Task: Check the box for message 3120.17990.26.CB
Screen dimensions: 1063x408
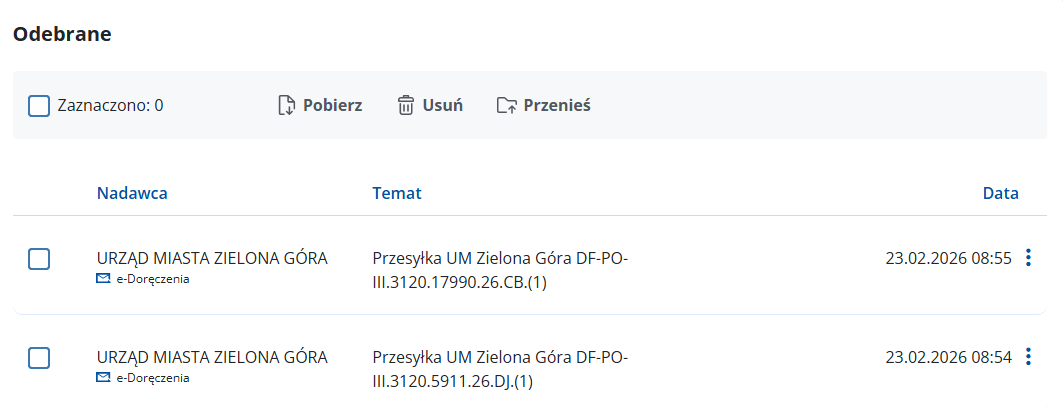Action: 39,259
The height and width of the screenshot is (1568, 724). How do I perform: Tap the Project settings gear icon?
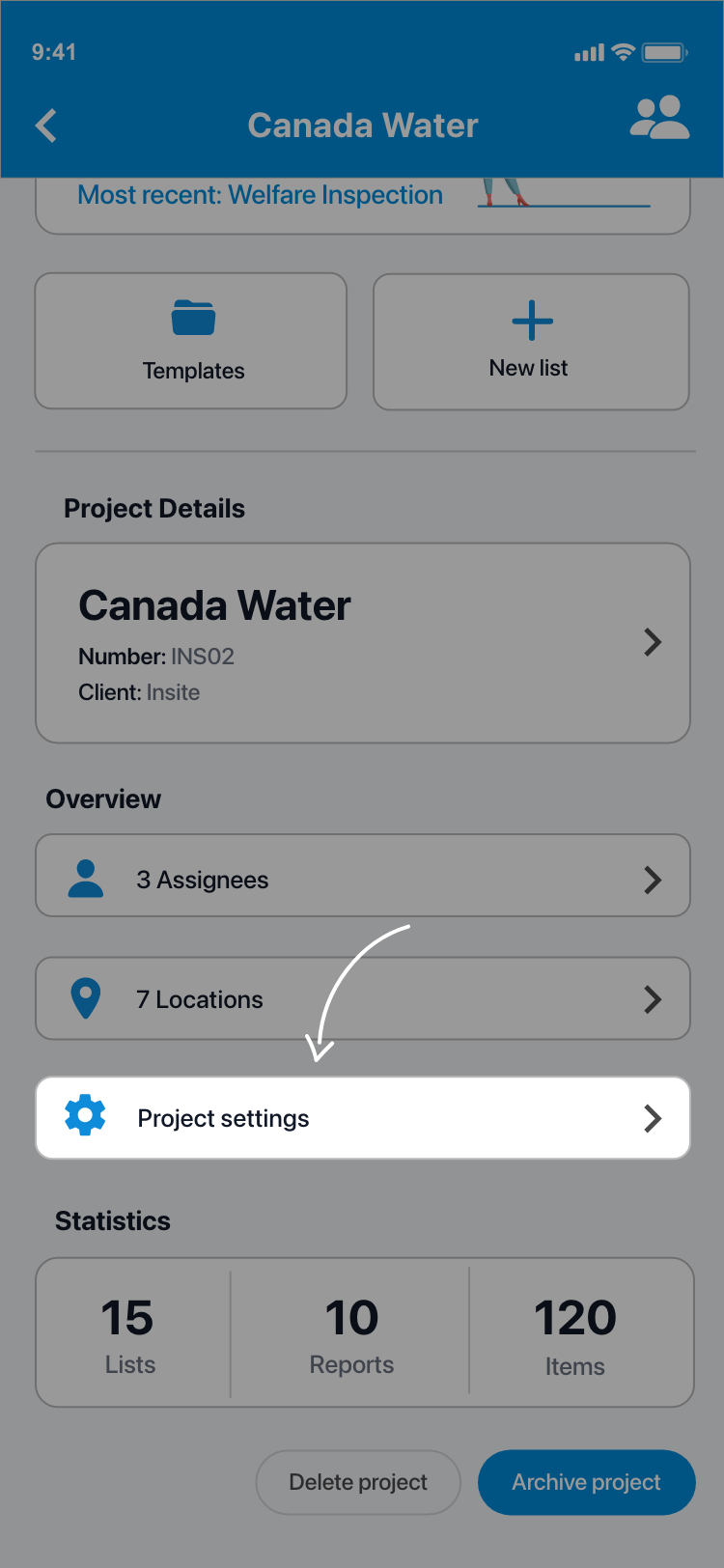(x=85, y=1116)

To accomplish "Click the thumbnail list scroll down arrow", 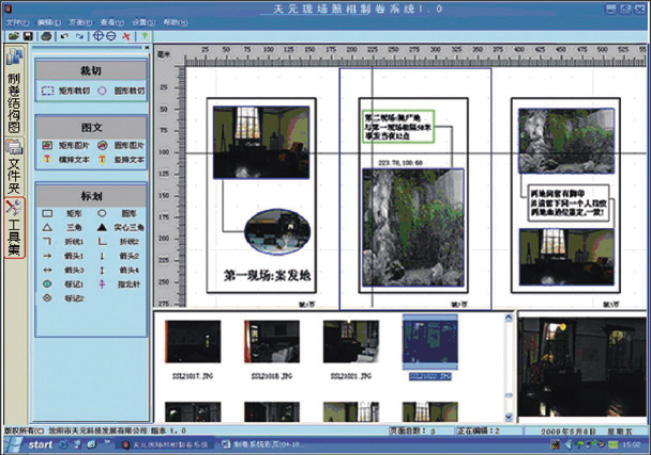I will (x=509, y=417).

Given request: Pull out each line of the listing that contains the word "Project". Case matters.

Solution for this exercise:
The height and width of the screenshot is (1568, 724). How do I perform: Tap the Project settings gear icon?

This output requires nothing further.